[GIVEN RECORDS Boundary: Start]

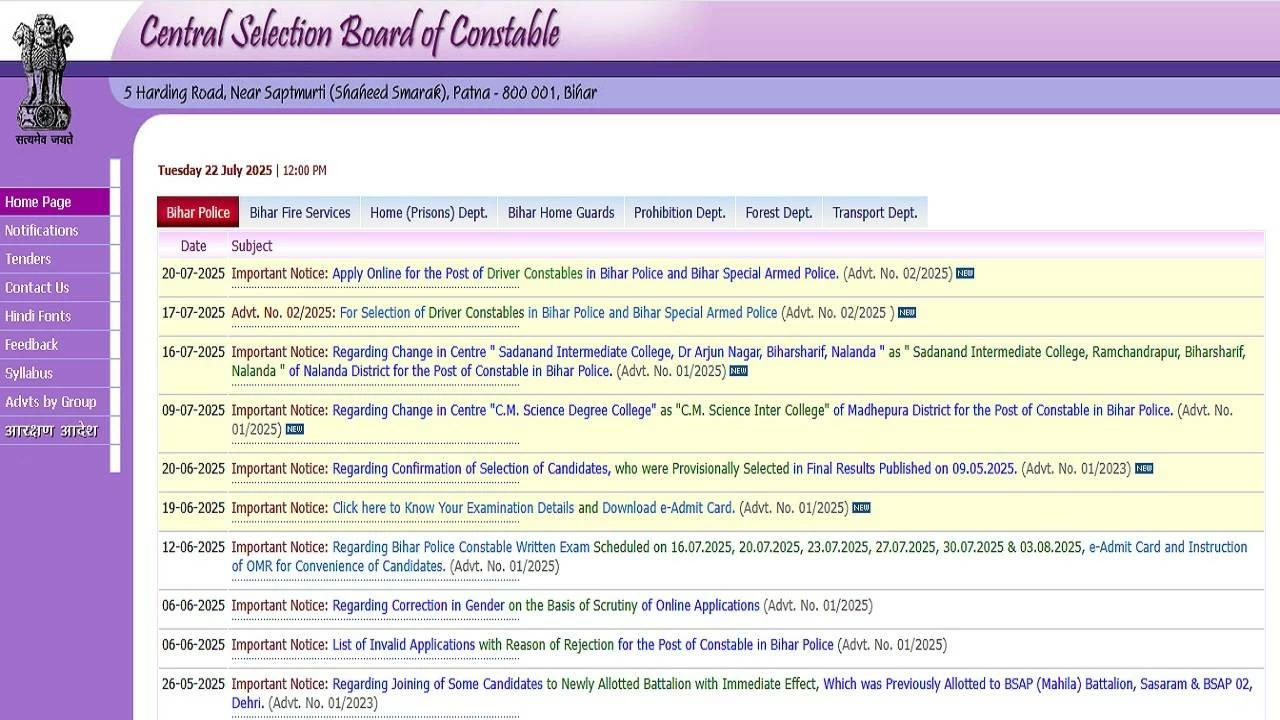Open Notifications in the left sidebar

coord(42,230)
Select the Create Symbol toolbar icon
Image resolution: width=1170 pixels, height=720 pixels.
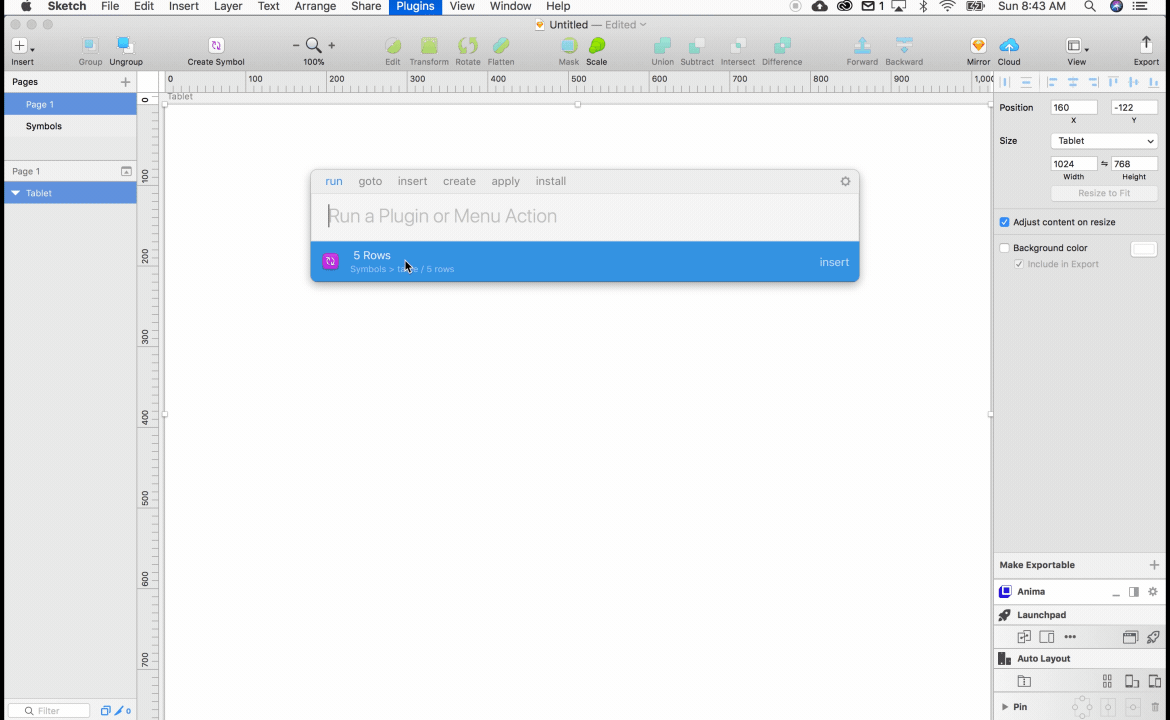point(215,46)
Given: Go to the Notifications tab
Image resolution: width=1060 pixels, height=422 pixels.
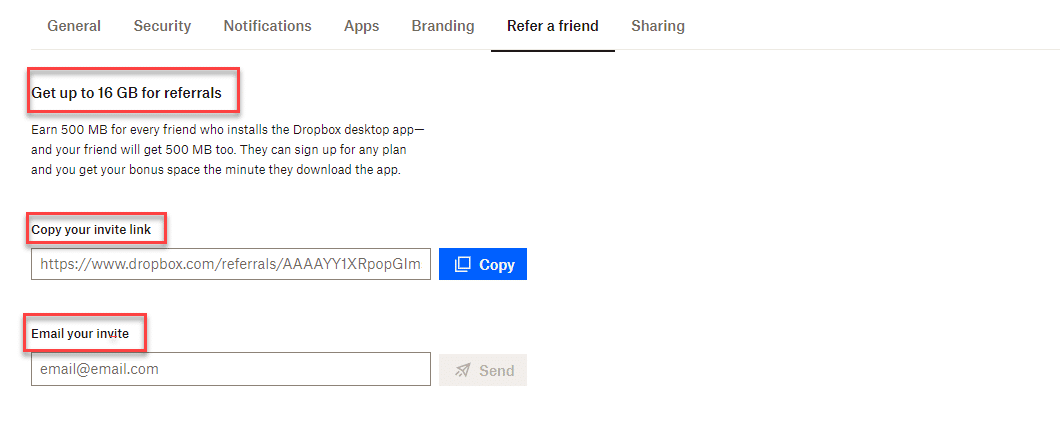Looking at the screenshot, I should pos(268,26).
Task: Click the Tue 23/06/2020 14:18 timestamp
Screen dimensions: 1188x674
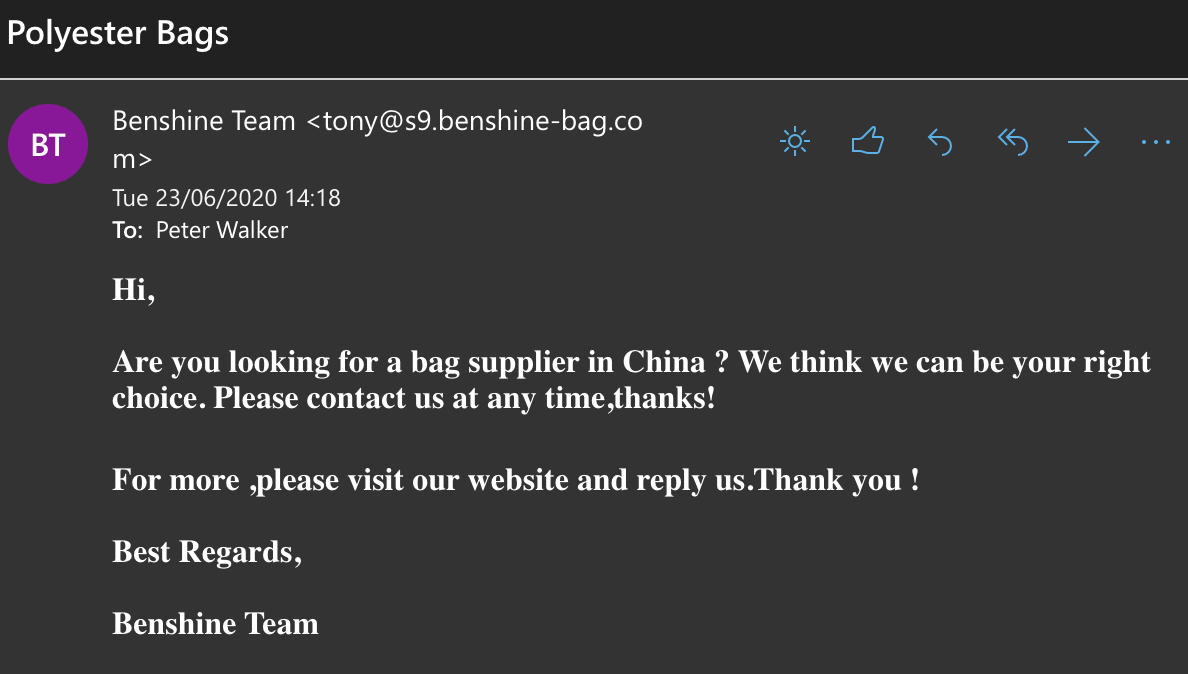Action: [226, 198]
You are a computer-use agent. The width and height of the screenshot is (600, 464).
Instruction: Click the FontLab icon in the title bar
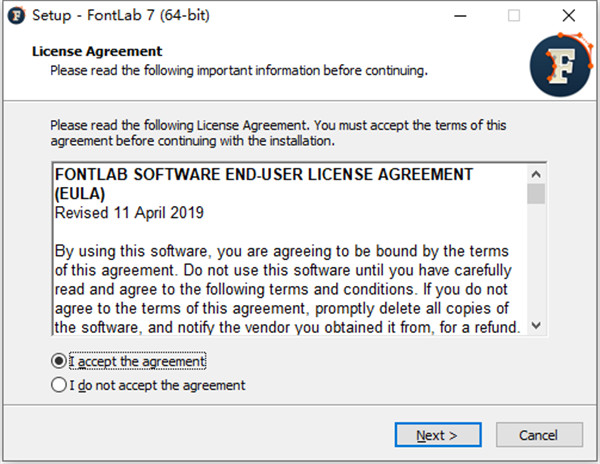pyautogui.click(x=15, y=16)
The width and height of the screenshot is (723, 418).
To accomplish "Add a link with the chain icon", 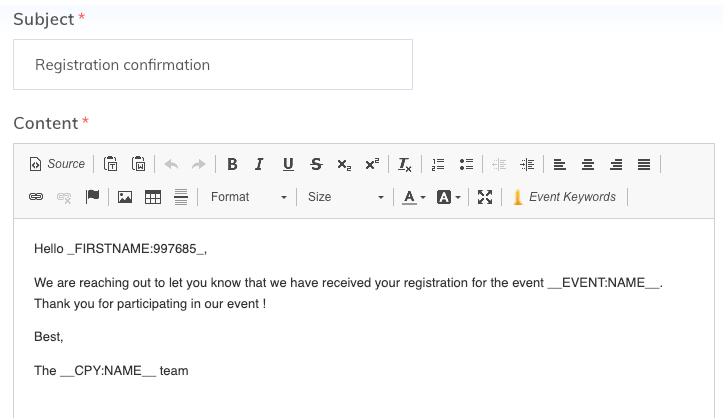I will (x=36, y=197).
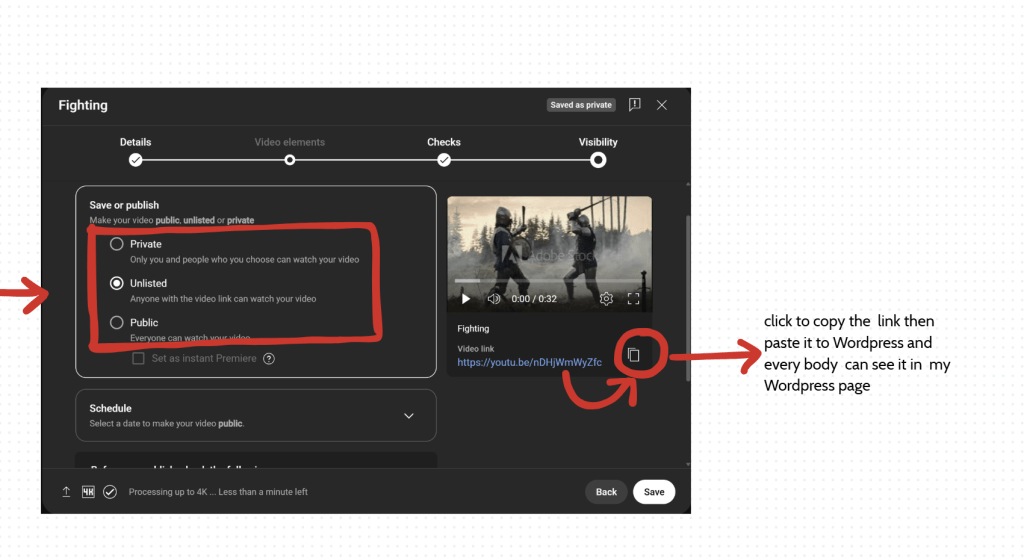The image size is (1024, 558).
Task: Open video player settings gear
Action: pos(606,298)
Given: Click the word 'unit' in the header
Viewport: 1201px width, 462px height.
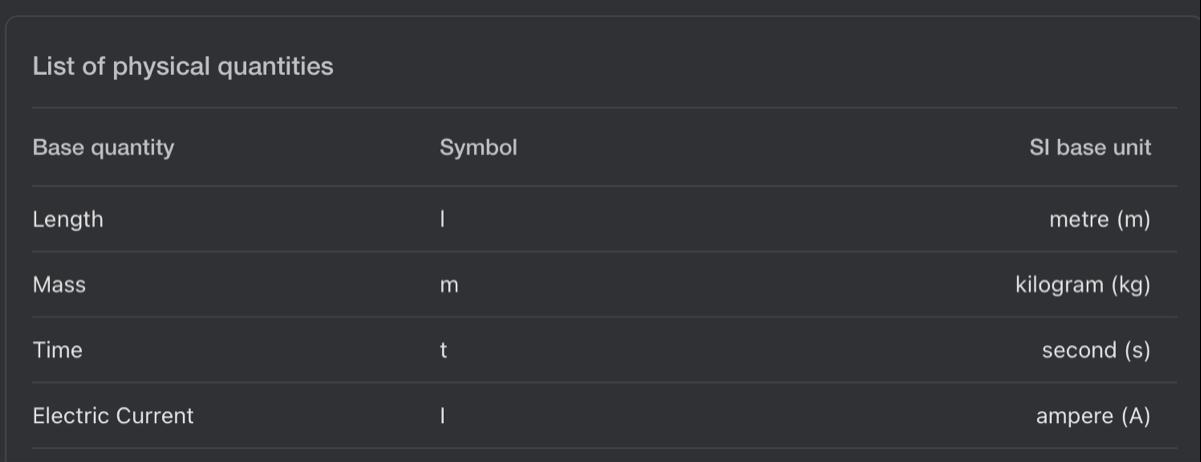Looking at the screenshot, I should tap(1131, 148).
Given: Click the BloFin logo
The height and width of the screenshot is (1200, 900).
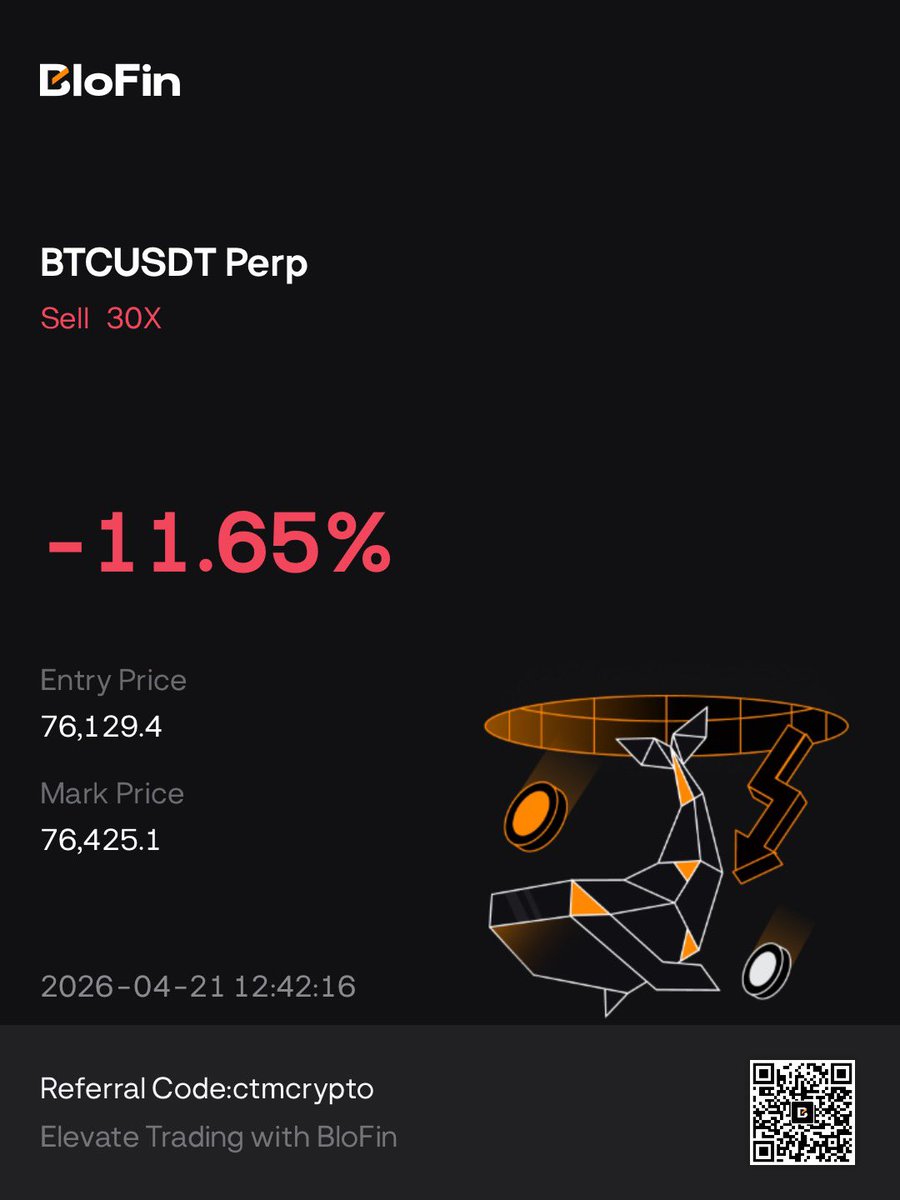Looking at the screenshot, I should 110,80.
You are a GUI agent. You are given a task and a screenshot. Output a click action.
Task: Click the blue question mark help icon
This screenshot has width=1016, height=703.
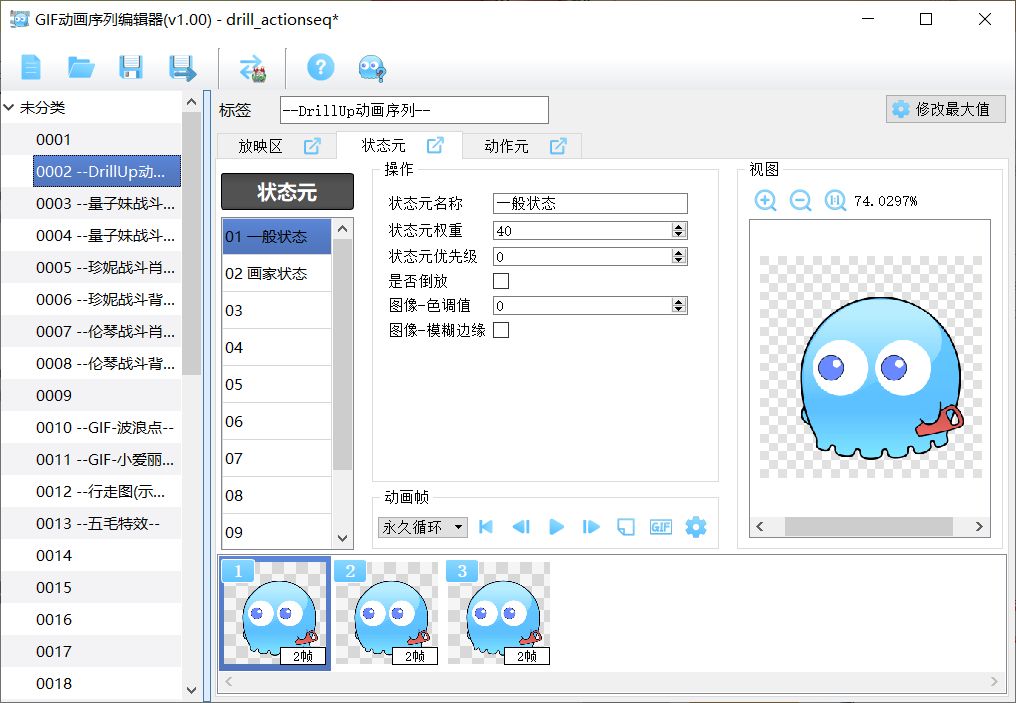pos(320,68)
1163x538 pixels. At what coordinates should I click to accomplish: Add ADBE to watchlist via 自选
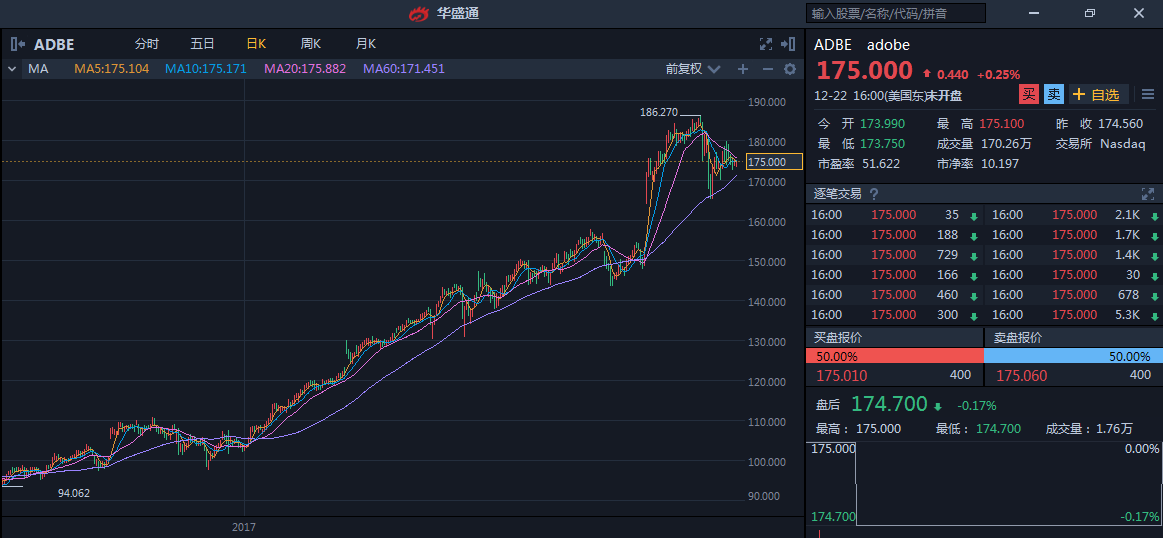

[GIVEN RECORDS Boundary: End]

Your answer must be the lines from the one holding "Task: Click the blue question mark help icon" through the final line of the records above, exactly as written and without any pictures.

Task: Click the blue question mark help icon
This screenshot has width=1016, height=703.
pos(320,68)
1163x538 pixels. At what coordinates should I click to accomplish: Add ADBE to watchlist via 自选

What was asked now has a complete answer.